ウサギな彼氏



あたしは、元陸上部の底力でバス停まで全力疾走した。
あたしがいつも通学に使っているバスは発車寸前といった状態だった。


『そのバス!乗ります!』


このバスに乗り遅れたら遅刻確定だったあたしは恥ずかしさなど捨て、大きな声でバスを呼び止めた。

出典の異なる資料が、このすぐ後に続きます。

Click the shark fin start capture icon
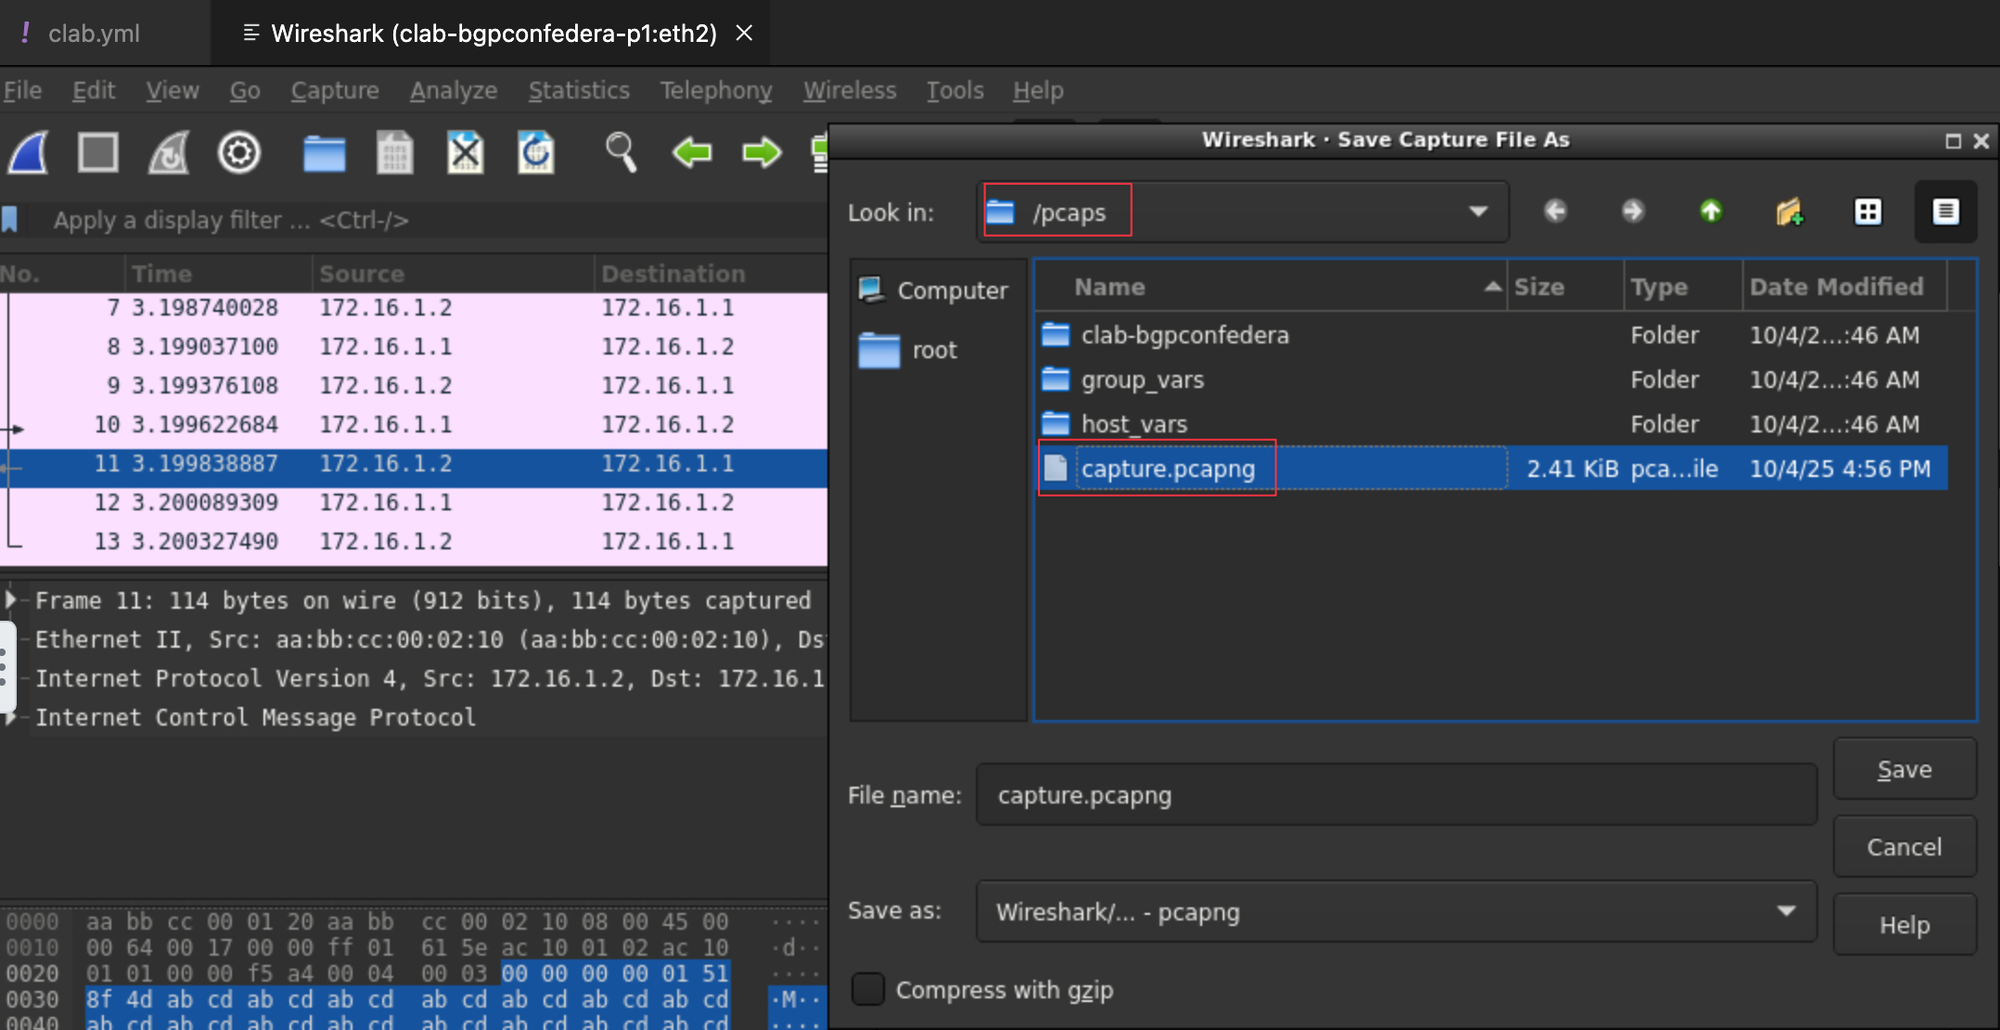 (x=29, y=153)
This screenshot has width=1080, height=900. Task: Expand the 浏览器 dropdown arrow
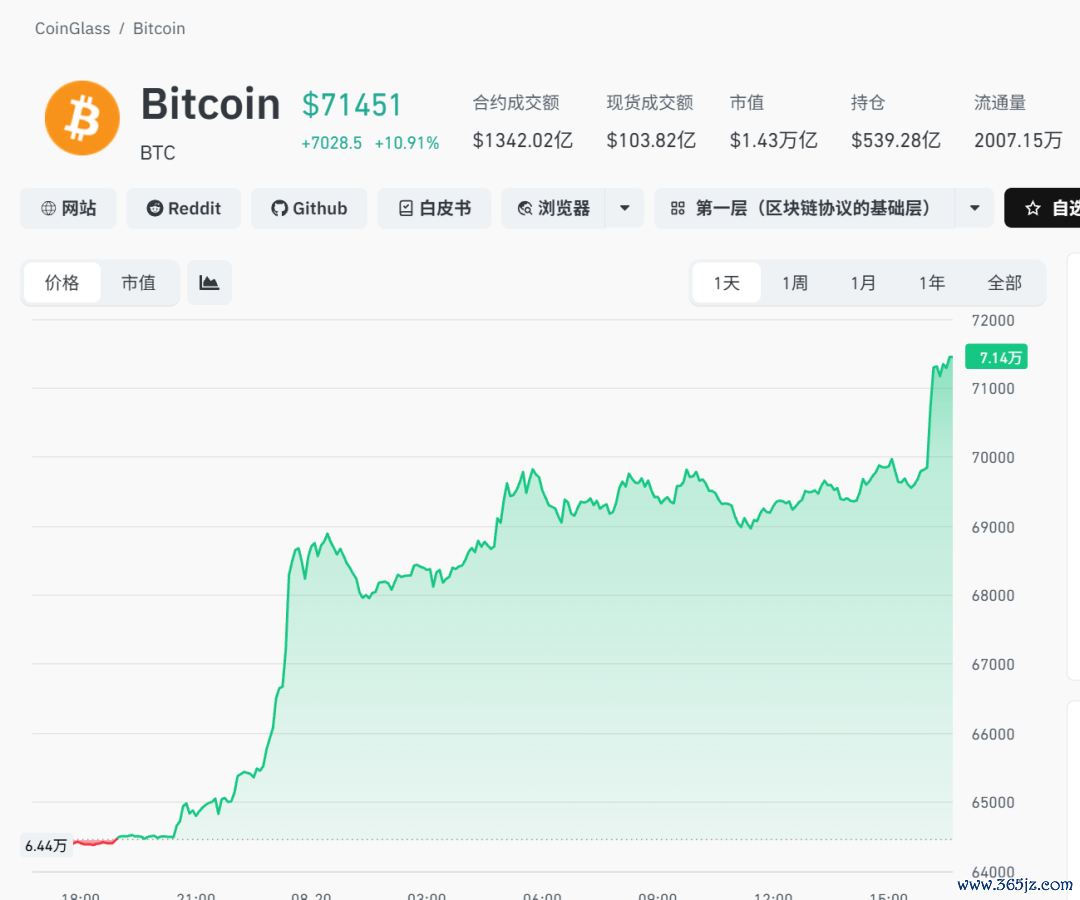pos(625,208)
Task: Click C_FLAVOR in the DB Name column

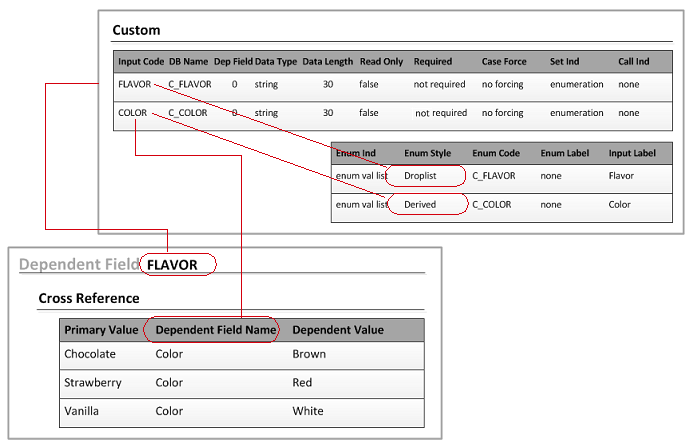Action: [x=190, y=85]
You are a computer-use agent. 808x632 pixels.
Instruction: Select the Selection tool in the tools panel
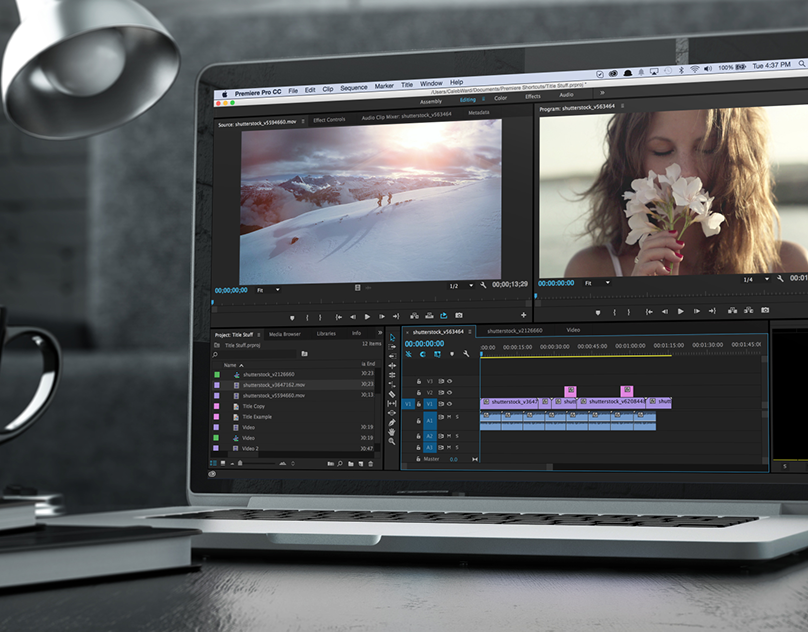coord(392,338)

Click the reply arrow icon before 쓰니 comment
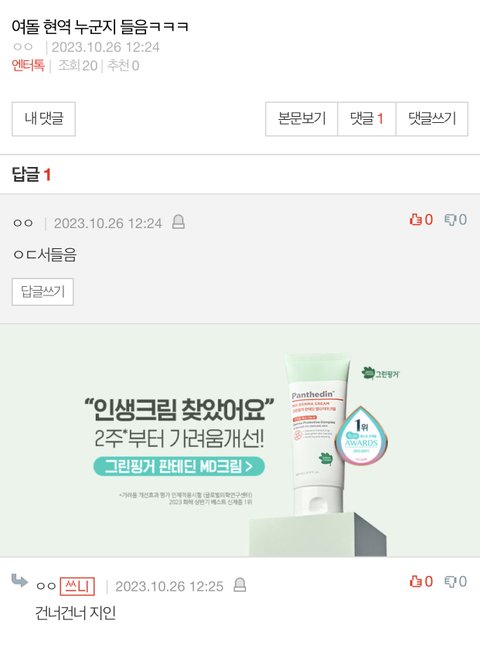[x=19, y=581]
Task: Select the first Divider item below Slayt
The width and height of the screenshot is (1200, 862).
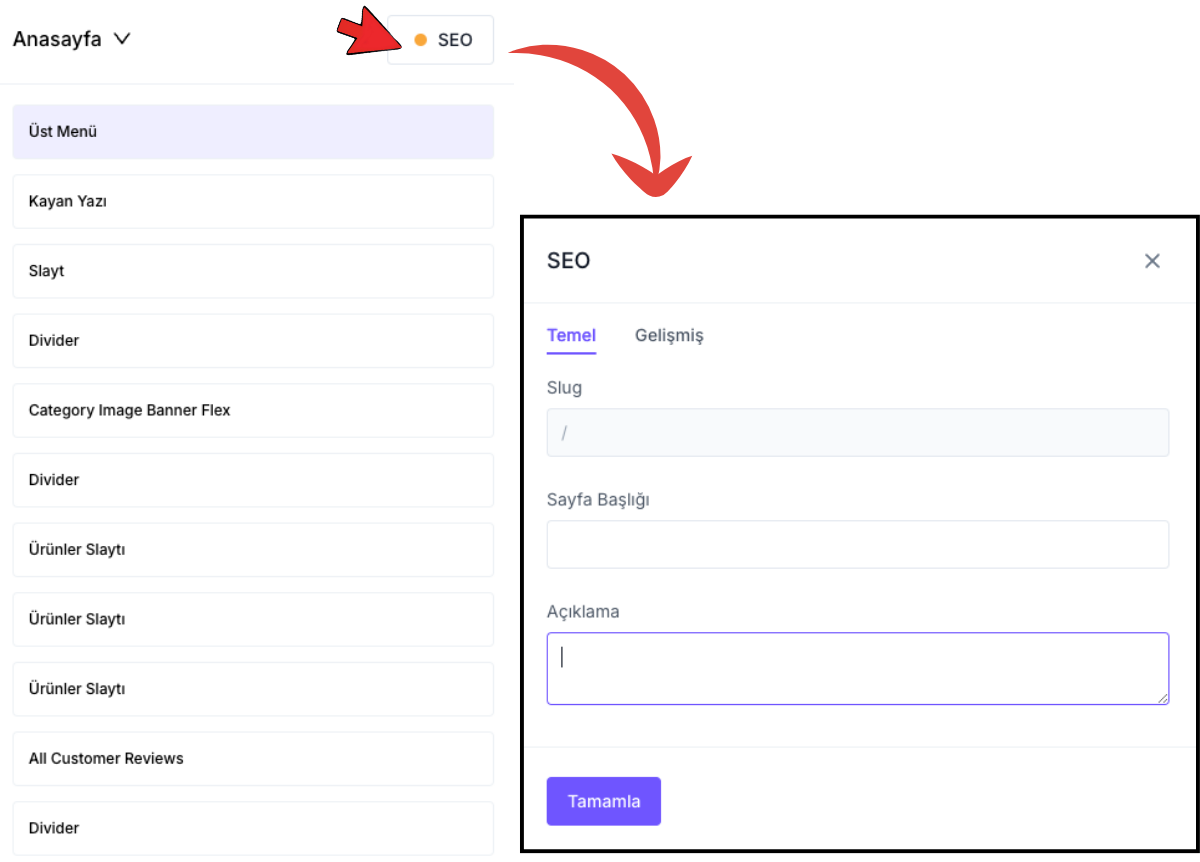Action: click(253, 341)
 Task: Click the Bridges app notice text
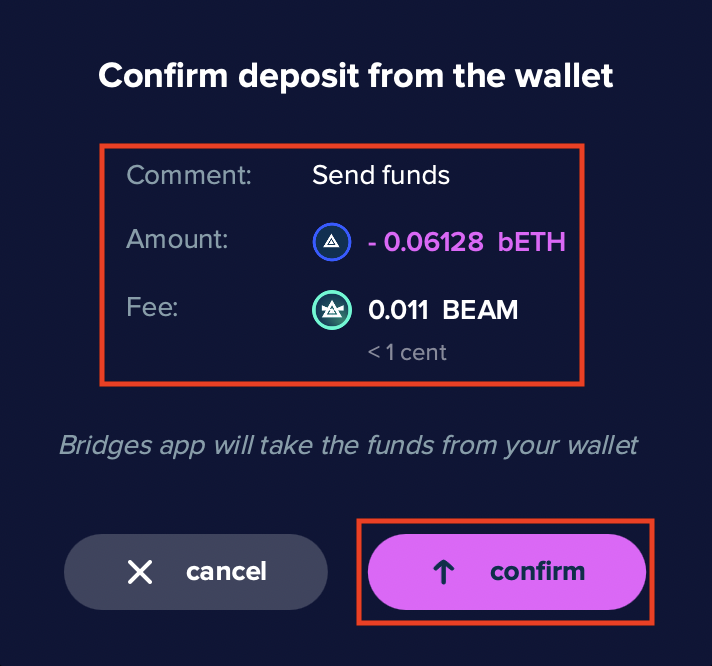point(348,445)
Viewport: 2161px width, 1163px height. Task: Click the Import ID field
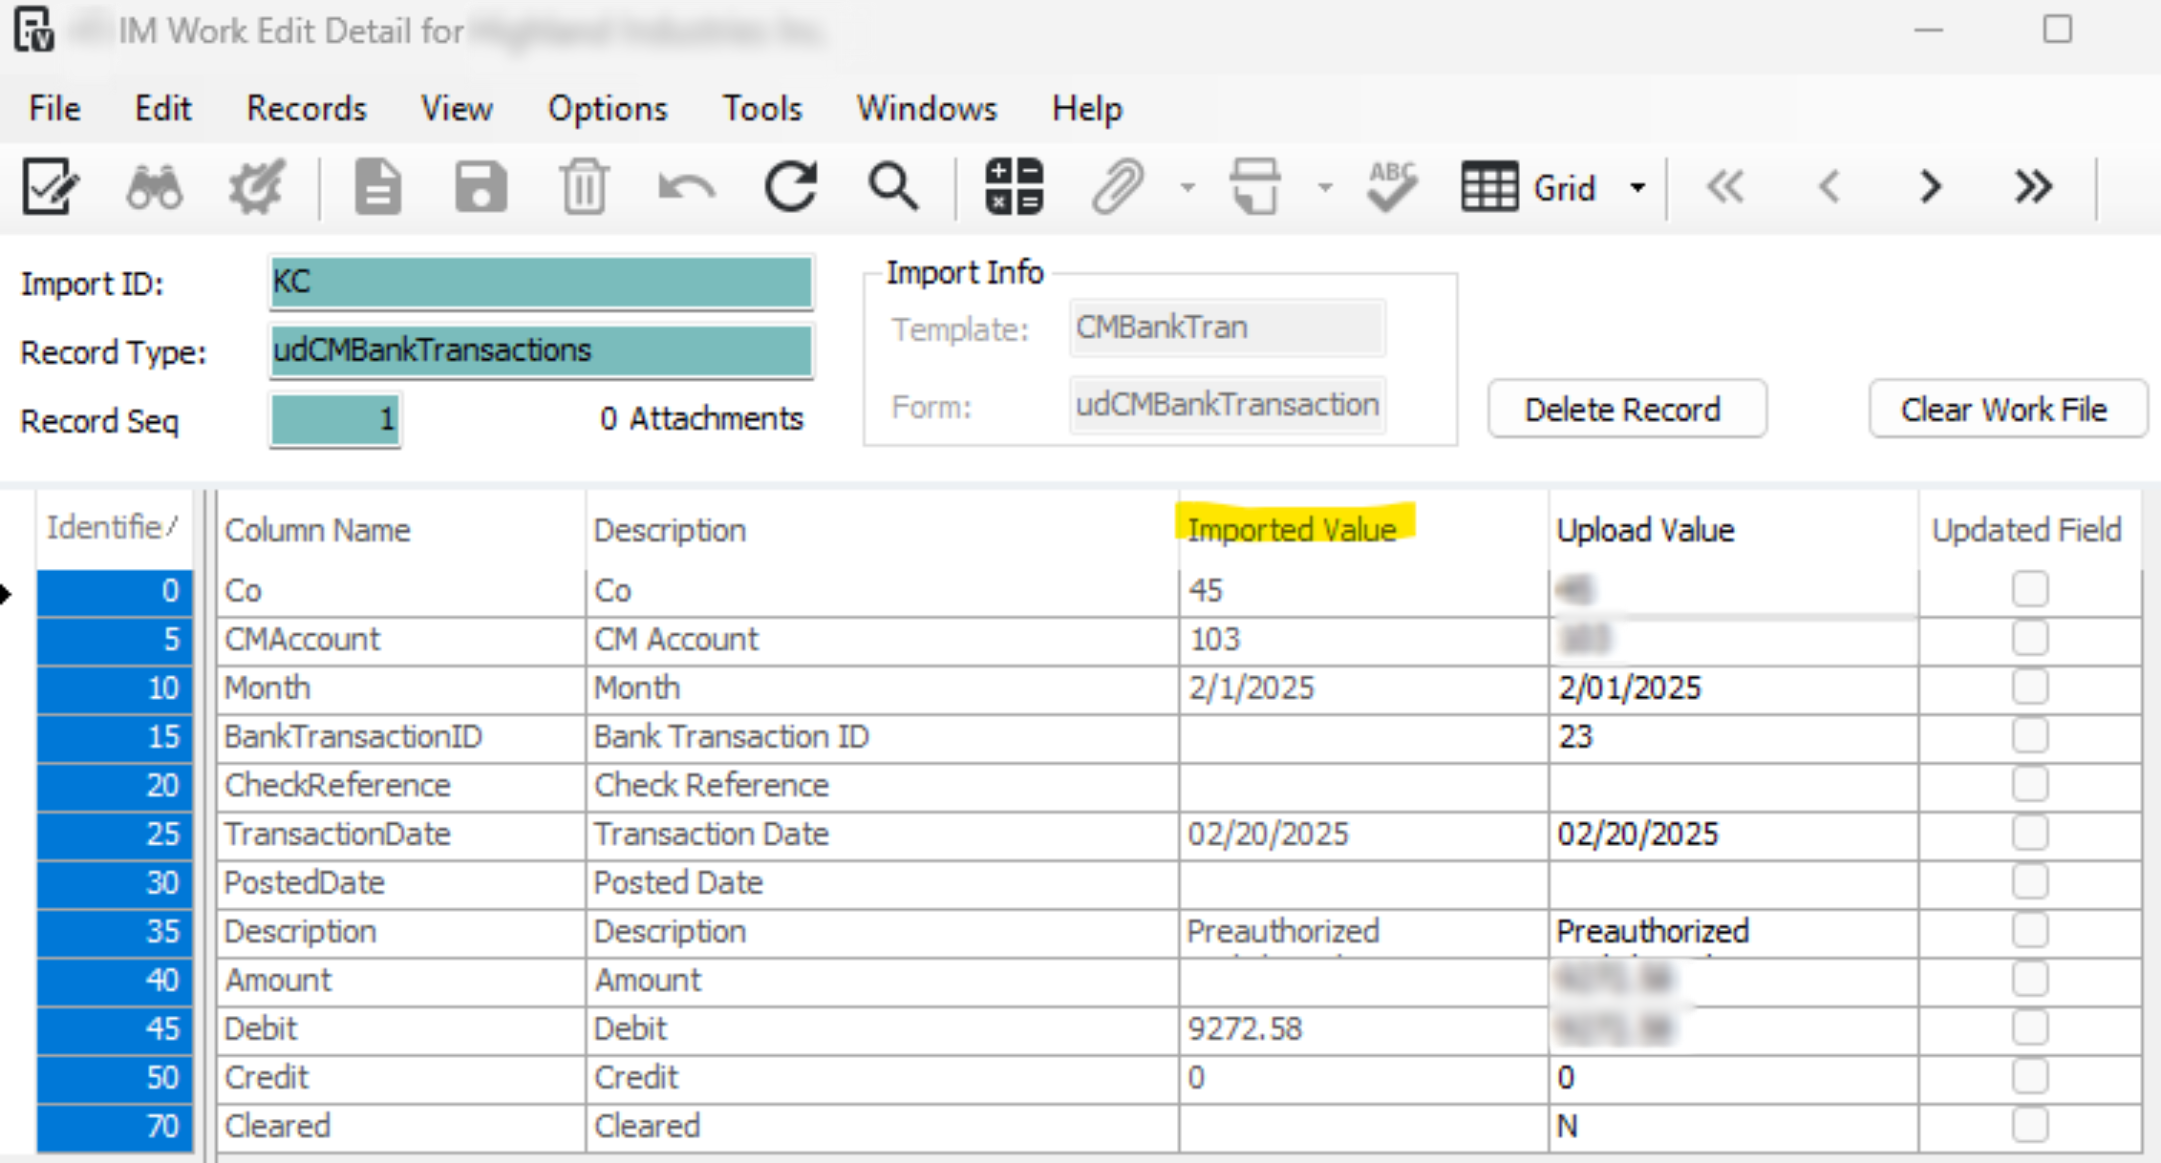(541, 283)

無事バスに乗ることができたが、あたしの声は史上最高の大きさでバス内の全員に届いていたようだった。
お陰でバスに乗った時、あちらこちらでクスクスと笑い声が聞こえた。
それどころか、運転手さんや見知らぬおばあちゃんに「元気だねぇ」と声をかけられた。


『あ……ありがとうございます』


あたし今、きっと茹でダコになってる気がする。
冬だと思えないくらい、すごく顔が熱い。
今さらになって恥ずかしさが込み上げてきた。


「ハールッ」


突然、誰かに名前を呼ばれた。
声の方を見ると、親友のキョウちゃんが小さく手を振っていた。

ニコニコというより、ニヤニヤに近い笑顔で。

あたしはこの笑顔を見た瞬間、さっきまでの暑さが嘘のように寒気がした。
例えるなら、茹でダコからブルーハワイ。

し、しまった……
まさかキョウちゃんに見られていたなんて……

きっと……
いや、絶対にからかわれる。
学校についたら即からかわれる。

もしかしたら今日から1週間、このネタでからかわれ続ける。